Breaking News

BWS Maluku Utara Dinilai “Ompong”, FORMAPAS: Tak Berani Evaluasi PPK dan Kontraktor, Uang Negara Rp42 Miliar Dipertaruhkan

Maluku Utara,MIMBARKIERAHA.COM— Sekretaris Umum Pimpinan Pusat Forum Mahasiswa Pascasarjana Maluku Utara (FORMAPAS Malut), Usman Mansur, melontarkan kritik keras terhadap kinerja Balai Wilayah Sungai (BWS) Maluku Utara yang dinilai gagal menjalankan fungsi pengawasan dan evaluasi terhadap proyek strategis, khususnya pembangunan sabo dam yang menelan anggaran hingga Rp42 miliar dari APBN.

Usman menegaskan bahwa BWS Maluku Utara saat ini layak disebut sebagai lembaga yang “tidak punya taring” atau “ompong”, karena tidak menunjukkan keberanian dalam mengevaluasi Pejabat Pembuat Komitmen (PPK) maupun kontraktor pelaksana proyek yang diduga bermasalah dari sisi kualitas pekerjaan.

“Ini bukan sekadar kelalaian administratif, ini bentuk pembiaran yang berpotensi merugikan negara. Bagaimana mungkin proyek bernilai puluhan miliar rupiah berjalan dengan kualitas yang dipertanyakan, sementara BWS Maluku Utara justru diam? Ini menunjukkan mereka tidak punya taring,” tegas Usman.

Proyek sabo dam yang dibiayai APBN tersebut menuai sorotan publik karena diduga memiliki kualitas pekerjaan yang jauh dari standar. Namun hingga saat ini, belum terlihat langkah konkret dari BWS Maluku Utara untuk melakukan evaluasi menyeluruh terhadap PPK maupun pihak kontraktor.

Usman menilai sikap diam tersebut sebagai bentuk ketidakberanian institusi dalam menegakkan akuntabilitas. Bahkan, ia menduga adanya indikasi kuat pembiaran sistemik yang berpotensi melindungi pihak-pihak tertentu.
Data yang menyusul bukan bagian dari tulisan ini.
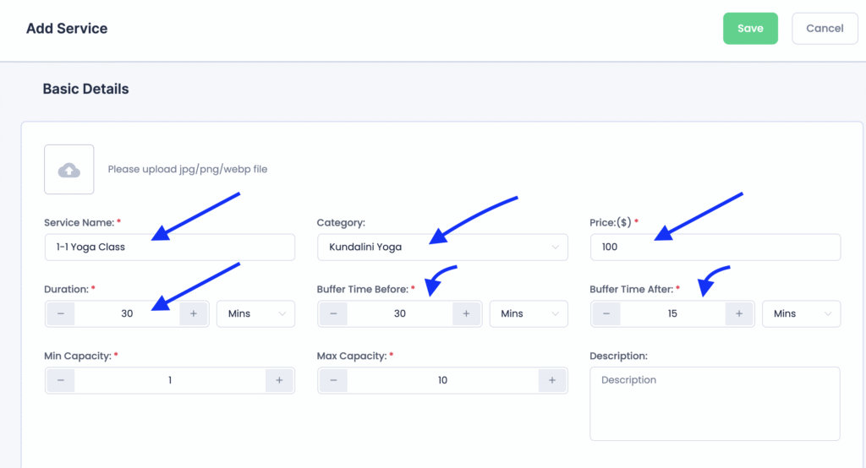Increase Buffer Time After with plus

[x=739, y=313]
“Kalau BWS tidak berani mengevaluasi, maka patut diduga ada sesuatu yang disembunyikan. Ini bukan soal teknis semata, ini soal integritas. Uang negara Rp42 miliar itu bukan angka kecil, itu uang rakyat yang harus dipertanggungjawabkan secara transparan,” lanjutnya.

FORMAPAS Malut secara tegas mendesak Kementerian PUPR, khususnya Direktorat Jenderal Sumber Daya Air, untuk segera turun tangan melakukan audit dan evaluasi menyeluruh terhadap proyek tersebut, termasuk mengevaluasi kinerja BWS Maluku Utara.

Selain itu, Usman juga meminta aparat penegak hukum, baik Kejaksaan maupun KPK, untuk tidak tinggal diam dan segera melakukan penyelidikan jika ditemukan indikasi penyimpangan dalam pelaksanaan proyek.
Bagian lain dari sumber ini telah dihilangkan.